_What to produce_.
Reproduce each line below without any alteration.

Stored data
========================================

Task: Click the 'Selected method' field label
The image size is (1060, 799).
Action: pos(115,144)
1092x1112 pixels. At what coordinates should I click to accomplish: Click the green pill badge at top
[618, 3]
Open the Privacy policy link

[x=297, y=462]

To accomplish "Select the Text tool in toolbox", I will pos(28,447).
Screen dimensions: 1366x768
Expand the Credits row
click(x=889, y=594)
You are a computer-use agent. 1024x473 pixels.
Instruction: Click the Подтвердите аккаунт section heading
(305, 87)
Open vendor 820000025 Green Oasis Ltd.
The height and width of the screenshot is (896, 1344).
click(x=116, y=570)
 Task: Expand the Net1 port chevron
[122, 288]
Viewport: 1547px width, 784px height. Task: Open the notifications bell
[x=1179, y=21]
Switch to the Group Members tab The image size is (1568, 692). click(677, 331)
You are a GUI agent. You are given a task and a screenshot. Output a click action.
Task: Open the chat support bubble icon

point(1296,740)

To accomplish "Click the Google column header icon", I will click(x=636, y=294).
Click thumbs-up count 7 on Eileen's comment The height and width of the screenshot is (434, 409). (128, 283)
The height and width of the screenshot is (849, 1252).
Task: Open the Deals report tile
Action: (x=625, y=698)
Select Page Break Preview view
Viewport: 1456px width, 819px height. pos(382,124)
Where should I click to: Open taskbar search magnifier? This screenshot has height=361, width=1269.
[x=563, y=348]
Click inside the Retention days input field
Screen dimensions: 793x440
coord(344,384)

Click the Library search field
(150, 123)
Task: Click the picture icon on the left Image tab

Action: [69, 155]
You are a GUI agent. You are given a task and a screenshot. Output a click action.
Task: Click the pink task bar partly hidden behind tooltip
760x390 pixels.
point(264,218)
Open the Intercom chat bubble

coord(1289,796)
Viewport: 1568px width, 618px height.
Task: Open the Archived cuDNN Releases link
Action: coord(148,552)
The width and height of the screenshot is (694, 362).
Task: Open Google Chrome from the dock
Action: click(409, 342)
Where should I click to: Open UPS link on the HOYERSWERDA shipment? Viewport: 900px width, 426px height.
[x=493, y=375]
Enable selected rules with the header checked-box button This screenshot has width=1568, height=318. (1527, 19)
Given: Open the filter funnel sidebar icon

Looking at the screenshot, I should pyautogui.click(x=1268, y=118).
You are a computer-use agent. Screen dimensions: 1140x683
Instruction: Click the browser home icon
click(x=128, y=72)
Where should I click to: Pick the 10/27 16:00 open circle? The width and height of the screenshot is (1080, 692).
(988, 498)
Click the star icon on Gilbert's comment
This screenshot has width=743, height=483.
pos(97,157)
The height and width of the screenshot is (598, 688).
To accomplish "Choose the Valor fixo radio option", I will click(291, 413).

========================================

_Answer for the task_.
Task: Click the 'Selected method' field label
The image size is (1060, 799).
Action: pos(115,144)
1092x1112 pixels. At what coordinates should I click to accomplish: Click the green pill badge at top
[618, 3]
Open the Privacy policy link

[x=297, y=462]

To accomplish "Select the Text tool in toolbox", I will pos(28,447).
Screen dimensions: 1366x768
Expand the Credits row
click(x=889, y=594)
You are a computer-use agent. 1024x473 pixels.
Instruction: Click the Подтвердите аккаунт section heading
(305, 87)
Open vendor 820000025 Green Oasis Ltd.
The height and width of the screenshot is (896, 1344).
click(x=116, y=570)
 Task: Expand the Net1 port chevron
[122, 288]
Viewport: 1547px width, 784px height. Task: Open the notifications bell
[x=1179, y=21]
Switch to the Group Members tab The image size is (1568, 692). click(677, 331)
You are a GUI agent. You are given a task and a screenshot. Output a click action.
Task: Open the chat support bubble icon

point(1296,740)

To accomplish "Click the Google column header icon", I will click(x=636, y=294).
Click thumbs-up count 7 on Eileen's comment The height and width of the screenshot is (434, 409). (128, 283)
The height and width of the screenshot is (849, 1252).
Task: Open the Deals report tile
Action: (x=625, y=698)
Select Page Break Preview view
Viewport: 1456px width, 819px height. pos(382,124)
Where should I click to: Open taskbar search magnifier? This screenshot has height=361, width=1269.
[x=563, y=348]
Click inside the Retention days input field
Screen dimensions: 793x440
coord(344,384)

Click the Library search field
(150, 123)
Task: Click the picture icon on the left Image tab

Action: [69, 155]
You are a GUI agent. You are given a task and a screenshot. Output a click action.
Task: Click the pink task bar partly hidden behind tooltip
760x390 pixels.
point(264,218)
Open the Intercom chat bubble

coord(1289,796)
Viewport: 1568px width, 618px height.
Task: Open the Archived cuDNN Releases link
Action: coord(148,552)
The width and height of the screenshot is (694, 362).
Task: Open Google Chrome from the dock
Action: click(409, 342)
Where should I click to: Open UPS link on the HOYERSWERDA shipment? Viewport: 900px width, 426px height.
[x=493, y=375]
Enable selected rules with the header checked-box button This screenshot has width=1568, height=318. (1527, 19)
Given: Open the filter funnel sidebar icon

Looking at the screenshot, I should pyautogui.click(x=1268, y=118).
You are a computer-use agent. Screen dimensions: 1140x683
Instruction: Click the browser home icon
click(x=128, y=72)
Where should I click to: Pick the 10/27 16:00 open circle? The width and height of the screenshot is (1080, 692).
(988, 498)
Click the star icon on Gilbert's comment
This screenshot has width=743, height=483.
pos(97,157)
The height and width of the screenshot is (598, 688).
To accomplish "Choose the Valor fixo radio option", I will click(291, 413).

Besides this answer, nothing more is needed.